Sure many have already been here, as I have, however, I wish to re-fix a couple of old hammer heads correctly with wooden wedges and then cross theses with metal wedges.

Previous repair on an old hatchet and a hammer of my own, I’ve just been content replacing the metal wedge, as the tools weren’t anything special and as long as the heads were tight and secure, they met the intended task, so I was content.

I now have a couple of old hammers, a Brades & an Elwell, which I’d like to fix with how there were originally with wooded wedges.
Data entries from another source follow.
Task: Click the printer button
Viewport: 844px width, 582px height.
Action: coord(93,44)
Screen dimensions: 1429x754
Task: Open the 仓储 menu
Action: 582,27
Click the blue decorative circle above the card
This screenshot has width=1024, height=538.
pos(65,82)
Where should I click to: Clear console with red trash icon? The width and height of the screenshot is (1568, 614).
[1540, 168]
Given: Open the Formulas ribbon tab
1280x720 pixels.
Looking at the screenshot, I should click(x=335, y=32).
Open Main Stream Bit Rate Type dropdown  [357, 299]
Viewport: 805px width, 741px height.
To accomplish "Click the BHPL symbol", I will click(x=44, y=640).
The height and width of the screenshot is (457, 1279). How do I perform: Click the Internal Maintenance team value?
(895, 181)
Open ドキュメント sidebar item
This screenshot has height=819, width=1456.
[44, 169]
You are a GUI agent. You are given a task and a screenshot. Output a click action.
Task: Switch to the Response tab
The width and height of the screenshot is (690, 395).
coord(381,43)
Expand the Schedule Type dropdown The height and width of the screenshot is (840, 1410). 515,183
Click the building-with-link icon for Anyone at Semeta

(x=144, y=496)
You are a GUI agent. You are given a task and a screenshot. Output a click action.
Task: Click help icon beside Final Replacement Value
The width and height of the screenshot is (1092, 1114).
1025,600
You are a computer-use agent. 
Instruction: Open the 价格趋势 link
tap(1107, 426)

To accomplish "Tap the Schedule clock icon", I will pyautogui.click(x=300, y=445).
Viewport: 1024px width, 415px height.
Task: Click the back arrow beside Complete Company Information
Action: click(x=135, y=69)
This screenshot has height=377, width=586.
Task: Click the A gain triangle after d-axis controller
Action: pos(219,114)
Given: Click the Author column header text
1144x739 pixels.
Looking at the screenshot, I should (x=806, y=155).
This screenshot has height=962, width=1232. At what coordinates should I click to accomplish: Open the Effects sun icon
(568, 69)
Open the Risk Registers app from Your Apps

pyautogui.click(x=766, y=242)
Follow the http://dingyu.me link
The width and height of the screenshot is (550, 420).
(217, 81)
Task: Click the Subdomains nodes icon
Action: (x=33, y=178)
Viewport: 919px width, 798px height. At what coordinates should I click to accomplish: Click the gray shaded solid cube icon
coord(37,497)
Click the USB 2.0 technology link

What should be considered for wedges, I was thinking of Ash, both seasoned and greenish, maybe beech, what’s the best approach.

I want to do these justice, both belonged to my grandfather, am slowly unpacking several old tool chests/trunks originally that my father had for 40 years which I don’t believe saw the light of day. I’ve had them in my garage for the last 12 years. Am on the second large trunk,4 more large to look through as well as several medium / smaller, couple are locked without keys which is good as I’m just tempted to open them all and see what treasures they may hold. Quite certain majority will be joinery/carpentry tools, as my grandfather was in the trade, have found some really lovely items, and quite a few that have me scratching my head thinking what the heck is that for, so am sure I’ll be posting a few images of stuff if people are interested.

Anyway, opinions on the hammer approach would be much appreciated.
 
Practically any hardwood would do for a wedge (excepting Balsa of course) but Ash or Beech would be pretty traditional choices. Sometimes a little re-fettling of the fit between the head and the handle is needed to get a nice and snug fit on the lower shoulder which is half the battle!
 
Thank you Trevanion, good to know, I was thinking Ash would be a little more forgiving than the beech.

Once watched a video of a chap fixing the heads to handles in production, looked real easy...... however ref’ your point on snug fit, am certain it won’t be as easy as it looked.
 
It's not too difficult once you know how. You pop the hammer head on the shaft and holding the shaft with the head facing downwards towards the floor and you give the bottom of the handle a sharp tap with another hammer, the weight of the head makes it want to stay in place when the handle is struck and the handle is driven further into the eye of the head. You don't want to over-do it but if you keep at it you'll hear a pitch difference and when hammering on the handle makes a fairly dull noise you know it's driven home as good as it needs to be.

It's hard to explain it in writing, very easy to witness and understand first-hand.
 
I suggest you put a fairly deep saw-cut in the end of the shaft (hickory or ash) - on the long axis, before final fit of the head, then there's a start for your wedge (of well dried oak or ash, I'd suggest, wet wood will shrink and make the wedge less tight). When the wedge is hammered in enough, (see others for techniques) cut/shape the top of the shaft, a slight chisel notch will help start the iron/steel wedge (or two for a big hammer) at right angles (or some use about 70deg) - if it will only go so far without damaging the handle, file off the top. You can leave both wedges slightly proud for later adjustment, but risk catching if you miss-hit.

If the shaft is formed from green ash, definitely leave the wedges proud as there could well be shrinkage and a need to hammer them in further.